1.大豆基因GmNPR1促进豆科植物根瘤产生中的应用，其特征在于，所述大豆基因GmNPR1的核苷酸序列如SEQ ID NO.1所示。

2.根据权利要求1所述的大豆基因GmNPR1促进豆科植物根瘤产生中的应用，其特征在于，所述豆科植物为大豆。

3.根据权利要求1所述的大豆基因GmNPR1促进豆科植物根瘤产生中的应用，其特征在于，所述应用为增加大豆根瘤数目。

4.根据权利要求1所述的大豆基因GmNPR1促进豆科植物根瘤产生中的应用，其特征在于，所述大豆基因GmNPR1编码蛋白的氨基酸序列如SEQ ID No.2所示。

5.根据权利要求1所述的大豆基因GmNPR1促进豆科植物根瘤产生中的应用，其特征在于，所述应用为用于植物育种，植物育种方法选自方法(1)或方法(2)：

方法(1)为通过增加目的植物中蛋白GmNPR1的活性，获得根瘤数目多于目的植物的植株；

方法(2)为通过促进目的植物中基因GmNPR1的表达，获得根瘤数目多于目的植物的植株。

6.根据权利要求5所述的大豆基因GmNPR1促进豆科植物根瘤产生中的应用，其特征在于，所述目的植物为大豆。

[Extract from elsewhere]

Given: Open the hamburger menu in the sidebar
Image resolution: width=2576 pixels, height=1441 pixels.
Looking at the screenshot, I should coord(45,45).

7.根据权利要求6所述的大豆基因GmNPR1促进豆科植物根瘤产生中的应用，其特征在于，方法2促进目的植物中基因GmNPR1的表达的实现方式选自如下方式(1)或方式(2)：

方式(1)为将基因GmNPR1导入目的植物；

方式(2)为引入强启动子和/或增强子。

8.根据权利要求7所述的大豆基因GmNPR1促进豆科植物根瘤产生中的应用，其特征在于，所述方式(1)包括如下步骤：

步骤一、大豆GmNPR1基因过量表达载体的构建；

包括大豆根系RNA的提取及反转录，以反转录合成的cDNA为模板进行PCR扩增得到GmNPR1的cDNA全长序列，构建GmNPR1基因过量表达载体；

步骤二、大豆毛状根遗传转化。

9.根据权利要求8所述的大豆基因GmNPR1促进豆科植物根瘤产生中的应用，其特征在于，步骤一中，采用过量表达载体pPOKⅡ制备GmNPR1过量表达载体pPOKⅡ-35S-GmNPR1，将pPOKⅡ-35S-GmNPR1质粒转入发根农杆菌中，以进行大豆毛状根遗传转化。

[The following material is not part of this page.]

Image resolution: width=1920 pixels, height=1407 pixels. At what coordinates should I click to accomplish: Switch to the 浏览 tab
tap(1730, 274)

10.根据权利要求9所述的大豆基因GmNPR1促进豆科植物根瘤产生中的应用，其特征在于，步骤二中，将含有GmNPR1过量表达质粒的发根农杆菌侵染豆科植物子叶节，待长出毛状根后，用蛭石将豆科植物子叶节侵染位点及其以下部分埋住，浇水浇透，培养后得到GmNPR1基因过量表达植株。